# outlaws?



## kawi27 (May 19, 2010)

wondering if anyone had any problems with outlaws... thinkin about buyin a set


----------



## jctgumby (Apr 23, 2009)

Trust me. you will love 'em


----------



## steeler (Feb 17, 2010)

They are awesome!!! 31's are smoother riding than 29.5's too. i've had both. go figure


----------



## wood butcher (May 11, 2009)

the only problems i have with my 29.5's is the beads leak


----------



## tacoma_2002 (Jul 16, 2009)

No complaints here!

I've had a few sets in my day.

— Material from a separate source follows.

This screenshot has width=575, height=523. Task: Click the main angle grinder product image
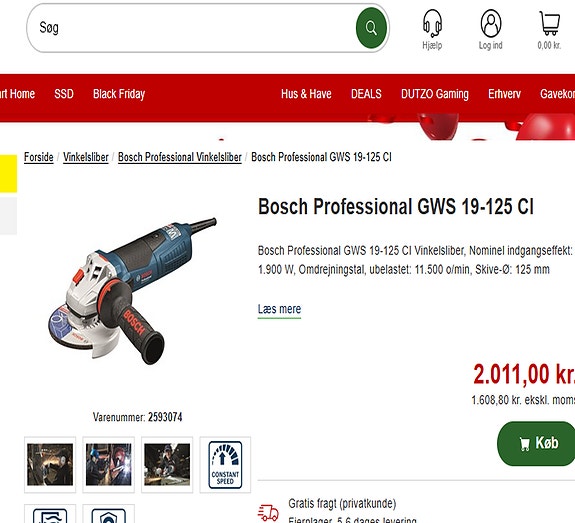[x=132, y=291]
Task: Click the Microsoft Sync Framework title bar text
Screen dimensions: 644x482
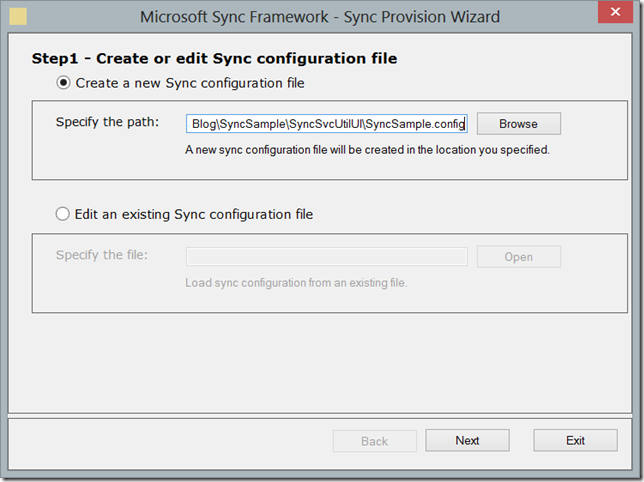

The 27x9.5's I've got now go pretty dang good on the little 300. I'll be trying a set of 29.5's when I get my ducks in a row with my gear reduction.


----------



## Eight (Mar 24, 2010)

Yep, don't think anybody has any regrets or problems with them.


----------



## swampthing (May 2, 2010)

they are an excellent tire, you won't be disappointed


----------



## 09teamgreen (Jun 1, 2010)

got a buddy that has a set of 10year old outlaws and he loves them. there pretty wore down but he still gets through some nasty stuff


----------



## wildchild405 (Apr 21, 2009)

Never had any complaints about mine!


----------